Argentine football referee (born 1980)

Gabriel Chade (born 22 August 1980) is an Argentine football assistant referee who has been listed on the FIFA International Referees List since 2016.

== Career ==
Chade was born in Chilecito, La Rioja Province, Argentina, in August 1980. Growing up in an inner and small place in La Rioja Province, Chade frequently speaks about the hardships that he faced to become a successful referee due to living so far away from any strong football hub of Argentina. He began his career in refereeing after an injury to his back did not allow him to continue playing football.

Chade said that he decided to pursue professional refereeing by happenstance after he began going to trainings of a friend who was a referee in Chilecito's local league. Chade stated in an interview with La Red La Rioja in April 2026 that this decision "changed his life overnight."

In 2015, Chade ascended to the Argentine Primera División, where he became a prominent assistant referee. After obtaining his FIFA badge in 2016, Chade began taking part in numerous international tournaments like CONMEBOL's Copa Sudamericana and Copa Libertadores, as well as the 2021 Copa América in Brazil. Outside CONMEBOL, Chade served as an assistant referee at other confederations' competitions, including the 2021 FIFA Arab Cup and the UEFA Euro 2024.
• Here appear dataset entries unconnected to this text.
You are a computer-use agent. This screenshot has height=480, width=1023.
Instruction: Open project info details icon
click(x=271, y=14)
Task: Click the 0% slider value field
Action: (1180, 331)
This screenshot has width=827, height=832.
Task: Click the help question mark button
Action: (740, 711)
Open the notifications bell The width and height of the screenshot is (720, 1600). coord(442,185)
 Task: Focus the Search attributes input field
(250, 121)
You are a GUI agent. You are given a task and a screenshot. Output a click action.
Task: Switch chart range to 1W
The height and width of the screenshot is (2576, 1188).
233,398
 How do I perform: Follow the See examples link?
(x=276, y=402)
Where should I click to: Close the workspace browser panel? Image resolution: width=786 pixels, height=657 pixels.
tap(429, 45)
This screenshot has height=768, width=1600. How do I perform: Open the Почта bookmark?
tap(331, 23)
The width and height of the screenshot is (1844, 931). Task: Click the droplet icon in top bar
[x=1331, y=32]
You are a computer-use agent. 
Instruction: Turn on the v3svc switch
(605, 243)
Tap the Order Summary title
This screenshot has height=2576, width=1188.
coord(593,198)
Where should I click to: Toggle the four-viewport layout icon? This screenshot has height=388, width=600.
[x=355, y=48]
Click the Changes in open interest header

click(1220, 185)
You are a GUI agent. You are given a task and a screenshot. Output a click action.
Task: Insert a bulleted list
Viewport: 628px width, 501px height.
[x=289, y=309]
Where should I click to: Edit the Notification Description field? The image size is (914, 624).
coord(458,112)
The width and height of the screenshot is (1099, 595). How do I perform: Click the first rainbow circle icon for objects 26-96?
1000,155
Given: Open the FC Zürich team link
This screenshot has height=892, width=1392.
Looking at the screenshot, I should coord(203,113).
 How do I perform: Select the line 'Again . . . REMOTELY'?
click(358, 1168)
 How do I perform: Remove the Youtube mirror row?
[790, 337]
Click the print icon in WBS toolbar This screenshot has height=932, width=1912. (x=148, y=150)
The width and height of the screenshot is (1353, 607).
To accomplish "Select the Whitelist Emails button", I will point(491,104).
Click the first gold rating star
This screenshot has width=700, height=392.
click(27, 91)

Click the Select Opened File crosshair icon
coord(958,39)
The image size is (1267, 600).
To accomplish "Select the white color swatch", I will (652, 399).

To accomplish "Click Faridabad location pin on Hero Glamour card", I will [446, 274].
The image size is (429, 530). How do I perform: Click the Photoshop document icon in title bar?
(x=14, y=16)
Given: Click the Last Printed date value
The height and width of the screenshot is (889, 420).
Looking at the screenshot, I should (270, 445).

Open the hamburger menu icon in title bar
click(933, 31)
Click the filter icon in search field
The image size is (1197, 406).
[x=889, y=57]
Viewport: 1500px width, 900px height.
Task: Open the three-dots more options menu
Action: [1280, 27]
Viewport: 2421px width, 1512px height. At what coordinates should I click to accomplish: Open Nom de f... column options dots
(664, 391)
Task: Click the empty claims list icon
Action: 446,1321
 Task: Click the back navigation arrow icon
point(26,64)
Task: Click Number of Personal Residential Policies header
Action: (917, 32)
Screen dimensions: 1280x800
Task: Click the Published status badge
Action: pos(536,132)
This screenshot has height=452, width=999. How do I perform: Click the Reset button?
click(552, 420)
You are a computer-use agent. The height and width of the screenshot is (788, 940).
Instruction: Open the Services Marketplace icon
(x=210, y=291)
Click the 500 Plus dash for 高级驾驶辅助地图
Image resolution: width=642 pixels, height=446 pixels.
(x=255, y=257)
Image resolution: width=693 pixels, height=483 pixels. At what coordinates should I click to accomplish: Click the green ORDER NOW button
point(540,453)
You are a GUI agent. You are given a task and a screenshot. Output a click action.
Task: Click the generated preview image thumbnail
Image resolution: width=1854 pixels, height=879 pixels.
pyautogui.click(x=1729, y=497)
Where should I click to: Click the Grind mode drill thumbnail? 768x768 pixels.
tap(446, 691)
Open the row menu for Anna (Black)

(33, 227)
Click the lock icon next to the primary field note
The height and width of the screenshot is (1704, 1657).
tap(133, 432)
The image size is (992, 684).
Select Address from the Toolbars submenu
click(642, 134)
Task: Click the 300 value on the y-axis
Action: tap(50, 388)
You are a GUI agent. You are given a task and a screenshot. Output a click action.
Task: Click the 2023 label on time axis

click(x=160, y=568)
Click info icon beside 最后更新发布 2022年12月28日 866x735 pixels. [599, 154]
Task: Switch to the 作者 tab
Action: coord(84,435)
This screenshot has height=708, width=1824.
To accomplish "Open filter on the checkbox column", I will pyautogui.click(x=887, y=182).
Chade took part in other international and inter-confederation tournaments. In 2019, he was assigned to the 2019 FIFA U-20 World Cup in Poland and made his debut at the senior competition at the 2022 FIFA World Cup in Qatar. In Qatar, Chade served in three matches, including a quarter-final match between Morocco and Portugal. He was also appointed to the 2025 FIFA Club World Cup in the United States.

In April 2026, Chade was selected for the 2026 FIFA World Cup, making this his second participation in the seniors' FIFA World Cup. He was appointed along with his fellow assistant referee Juan Pablo Belatti, who was a linesman in the 2018 FIFA World Cup final and is the most active assistant referee at FIFA World Cups.